THE PROBLEM: An exact copy of every entry is what's needed, so please transcribe them all.

Records drawn from a dataset:
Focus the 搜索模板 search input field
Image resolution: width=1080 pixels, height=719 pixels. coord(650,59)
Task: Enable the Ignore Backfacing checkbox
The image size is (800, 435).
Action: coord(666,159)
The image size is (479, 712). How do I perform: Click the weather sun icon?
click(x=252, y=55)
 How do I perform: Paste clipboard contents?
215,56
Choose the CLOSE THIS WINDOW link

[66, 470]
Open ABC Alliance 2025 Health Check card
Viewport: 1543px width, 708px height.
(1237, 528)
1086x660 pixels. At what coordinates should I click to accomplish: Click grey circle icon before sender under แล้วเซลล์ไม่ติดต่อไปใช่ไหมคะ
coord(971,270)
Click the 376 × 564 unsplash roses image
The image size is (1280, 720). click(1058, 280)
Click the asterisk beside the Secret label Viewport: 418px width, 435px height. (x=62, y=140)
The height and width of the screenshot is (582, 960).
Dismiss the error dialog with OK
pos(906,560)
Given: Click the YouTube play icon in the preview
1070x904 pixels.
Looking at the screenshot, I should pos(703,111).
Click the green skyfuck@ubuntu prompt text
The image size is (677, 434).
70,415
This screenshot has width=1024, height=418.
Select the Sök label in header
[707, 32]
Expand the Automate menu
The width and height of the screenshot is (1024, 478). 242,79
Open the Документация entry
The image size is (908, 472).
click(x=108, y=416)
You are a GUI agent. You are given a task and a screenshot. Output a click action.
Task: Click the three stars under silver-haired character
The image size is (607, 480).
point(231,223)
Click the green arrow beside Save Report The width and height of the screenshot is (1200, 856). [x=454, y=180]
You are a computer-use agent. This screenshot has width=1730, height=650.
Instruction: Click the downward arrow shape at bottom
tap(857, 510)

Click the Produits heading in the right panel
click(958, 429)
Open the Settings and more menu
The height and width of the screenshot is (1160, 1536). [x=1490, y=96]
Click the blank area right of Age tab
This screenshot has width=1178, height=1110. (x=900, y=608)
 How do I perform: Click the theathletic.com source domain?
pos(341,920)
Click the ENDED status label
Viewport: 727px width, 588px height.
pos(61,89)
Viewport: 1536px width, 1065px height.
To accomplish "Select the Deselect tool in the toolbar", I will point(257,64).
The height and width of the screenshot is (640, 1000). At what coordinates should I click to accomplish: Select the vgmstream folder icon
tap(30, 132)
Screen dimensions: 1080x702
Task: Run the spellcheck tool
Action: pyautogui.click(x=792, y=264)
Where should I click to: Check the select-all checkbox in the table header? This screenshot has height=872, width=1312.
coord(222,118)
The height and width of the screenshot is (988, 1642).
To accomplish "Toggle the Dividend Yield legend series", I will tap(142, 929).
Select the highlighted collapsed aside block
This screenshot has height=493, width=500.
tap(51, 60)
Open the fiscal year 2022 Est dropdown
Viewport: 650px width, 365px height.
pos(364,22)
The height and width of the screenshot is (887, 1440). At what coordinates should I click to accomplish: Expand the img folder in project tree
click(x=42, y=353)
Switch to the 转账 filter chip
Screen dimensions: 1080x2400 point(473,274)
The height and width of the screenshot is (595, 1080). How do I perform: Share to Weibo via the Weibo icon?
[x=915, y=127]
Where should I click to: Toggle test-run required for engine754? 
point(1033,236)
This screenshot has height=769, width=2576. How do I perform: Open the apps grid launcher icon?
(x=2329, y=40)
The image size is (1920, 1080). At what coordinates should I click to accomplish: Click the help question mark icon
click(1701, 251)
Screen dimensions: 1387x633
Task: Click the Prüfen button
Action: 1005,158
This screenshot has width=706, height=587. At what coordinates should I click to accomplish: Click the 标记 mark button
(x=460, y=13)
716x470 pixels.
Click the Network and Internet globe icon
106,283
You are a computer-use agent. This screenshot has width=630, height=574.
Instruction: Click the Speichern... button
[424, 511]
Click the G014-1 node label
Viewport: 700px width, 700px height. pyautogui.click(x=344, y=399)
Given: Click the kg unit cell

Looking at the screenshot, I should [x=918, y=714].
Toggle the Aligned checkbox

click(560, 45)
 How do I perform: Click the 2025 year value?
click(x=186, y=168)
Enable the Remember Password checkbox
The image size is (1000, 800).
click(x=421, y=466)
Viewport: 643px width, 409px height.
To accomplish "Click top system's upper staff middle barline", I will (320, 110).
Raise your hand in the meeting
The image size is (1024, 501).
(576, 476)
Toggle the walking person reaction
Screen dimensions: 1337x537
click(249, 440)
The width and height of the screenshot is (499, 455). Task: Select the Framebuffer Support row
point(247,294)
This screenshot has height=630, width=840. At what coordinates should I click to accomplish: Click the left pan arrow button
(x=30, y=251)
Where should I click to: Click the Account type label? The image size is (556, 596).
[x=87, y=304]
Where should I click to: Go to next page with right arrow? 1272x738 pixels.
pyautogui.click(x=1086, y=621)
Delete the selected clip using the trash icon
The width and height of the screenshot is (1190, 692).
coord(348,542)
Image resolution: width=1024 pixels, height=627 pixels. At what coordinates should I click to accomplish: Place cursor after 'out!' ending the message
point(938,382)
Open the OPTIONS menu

TASK ANSWER:
Focus the 搜索模板 search input field
Image resolution: width=1080 pixels, height=719 pixels. coord(650,59)
Task: Enable the Ignore Backfacing checkbox
The image size is (800, 435).
Action: coord(666,159)
The image size is (479, 712). How do I perform: Click the weather sun icon?
click(x=252, y=55)
 How do I perform: Paste clipboard contents?
215,56
Choose the CLOSE THIS WINDOW link

[66, 470]
Open ABC Alliance 2025 Health Check card
Viewport: 1543px width, 708px height.
(1237, 528)
1086x660 pixels. At what coordinates should I click to accomplish: Click grey circle icon before sender under แล้วเซลล์ไม่ติดต่อไปใช่ไหมคะ
coord(971,270)
Click the 376 × 564 unsplash roses image
The image size is (1280, 720). click(1058, 280)
Click the asterisk beside the Secret label Viewport: 418px width, 435px height. (x=62, y=140)
The height and width of the screenshot is (582, 960).
Dismiss the error dialog with OK
pos(906,560)
Given: Click the YouTube play icon in the preview
1070x904 pixels.
Looking at the screenshot, I should pos(703,111).
Click the green skyfuck@ubuntu prompt text
The image size is (677, 434).
70,415
This screenshot has width=1024, height=418.
Select the Sök label in header
[707, 32]
Expand the Automate menu
The width and height of the screenshot is (1024, 478). 242,79
Open the Документация entry
The image size is (908, 472).
click(x=108, y=416)
You are a GUI agent. You are given a task and a screenshot. Output a click action.
Task: Click the three stars under silver-haired character
The image size is (607, 480).
point(231,223)
Click the green arrow beside Save Report The width and height of the screenshot is (1200, 856). [x=454, y=180]
You are a computer-use agent. This screenshot has width=1730, height=650.
Instruction: Click the downward arrow shape at bottom
tap(857, 510)

Click the Produits heading in the right panel
click(958, 429)
Open the Settings and more menu
The height and width of the screenshot is (1160, 1536). [x=1490, y=96]
Click the blank area right of Age tab
This screenshot has width=1178, height=1110. (x=900, y=608)
 How do I perform: Click the theathletic.com source domain?
pos(341,920)
Click the ENDED status label
Viewport: 727px width, 588px height.
pos(61,89)
Viewport: 1536px width, 1065px height.
To accomplish "Select the Deselect tool in the toolbar", I will point(257,64).
The height and width of the screenshot is (640, 1000). At what coordinates should I click to accomplish: Select the vgmstream folder icon
tap(30, 132)
Screen dimensions: 1080x702
Task: Run the spellcheck tool
Action: pyautogui.click(x=792, y=264)
Where should I click to: Check the select-all checkbox in the table header? This screenshot has height=872, width=1312.
coord(222,118)
The height and width of the screenshot is (988, 1642).
To accomplish "Toggle the Dividend Yield legend series", I will tap(142, 929).
Select the highlighted collapsed aside block
This screenshot has height=493, width=500.
tap(51, 60)
Open the fiscal year 2022 Est dropdown
Viewport: 650px width, 365px height.
pos(364,22)
The height and width of the screenshot is (887, 1440). At what coordinates should I click to accomplish: Expand the img folder in project tree
click(x=42, y=353)
Switch to the 转账 filter chip
Screen dimensions: 1080x2400 point(473,274)
The height and width of the screenshot is (595, 1080). How do I perform: Share to Weibo via the Weibo icon?
[x=915, y=127]
Where should I click to: Toggle test-run required for engine754? 
point(1033,236)
This screenshot has height=769, width=2576. How do I perform: Open the apps grid launcher icon?
(x=2329, y=40)
The image size is (1920, 1080). At what coordinates should I click to accomplish: Click the help question mark icon
click(1701, 251)
Screen dimensions: 1387x633
Task: Click the Prüfen button
Action: 1005,158
This screenshot has width=706, height=587. At what coordinates should I click to accomplish: Click the 标记 mark button
(x=460, y=13)
716x470 pixels.
Click the Network and Internet globe icon
106,283
You are a computer-use agent. This screenshot has width=630, height=574.
Instruction: Click the Speichern... button
[424, 511]
Click the G014-1 node label
Viewport: 700px width, 700px height. pyautogui.click(x=344, y=399)
Given: Click the kg unit cell

Looking at the screenshot, I should [x=918, y=714].
Toggle the Aligned checkbox

click(560, 45)
 How do I perform: Click the 2025 year value?
click(x=186, y=168)
Enable the Remember Password checkbox
The image size is (1000, 800).
click(x=421, y=466)
Viewport: 643px width, 409px height.
To accomplish "Click top system's upper staff middle barline", I will (320, 110).
Raise your hand in the meeting
The image size is (1024, 501).
(576, 476)
Toggle the walking person reaction
Screen dimensions: 1337x537
click(249, 440)
The width and height of the screenshot is (499, 455). Task: Select the Framebuffer Support row
point(247,294)
This screenshot has height=630, width=840. At what coordinates should I click to accomplish: Click the left pan arrow button
(x=30, y=251)
Where should I click to: Click the Account type label? The image size is (556, 596).
[x=87, y=304]
Where should I click to: Go to next page with right arrow? 1272x738 pixels.
pyautogui.click(x=1086, y=621)
Delete the selected clip using the trash icon
The width and height of the screenshot is (1190, 692).
coord(348,542)
Image resolution: width=1024 pixels, height=627 pixels. At what coordinates should I click to accomplish: Place cursor after 'out!' ending the message
point(938,382)
Open the OPTIONS menu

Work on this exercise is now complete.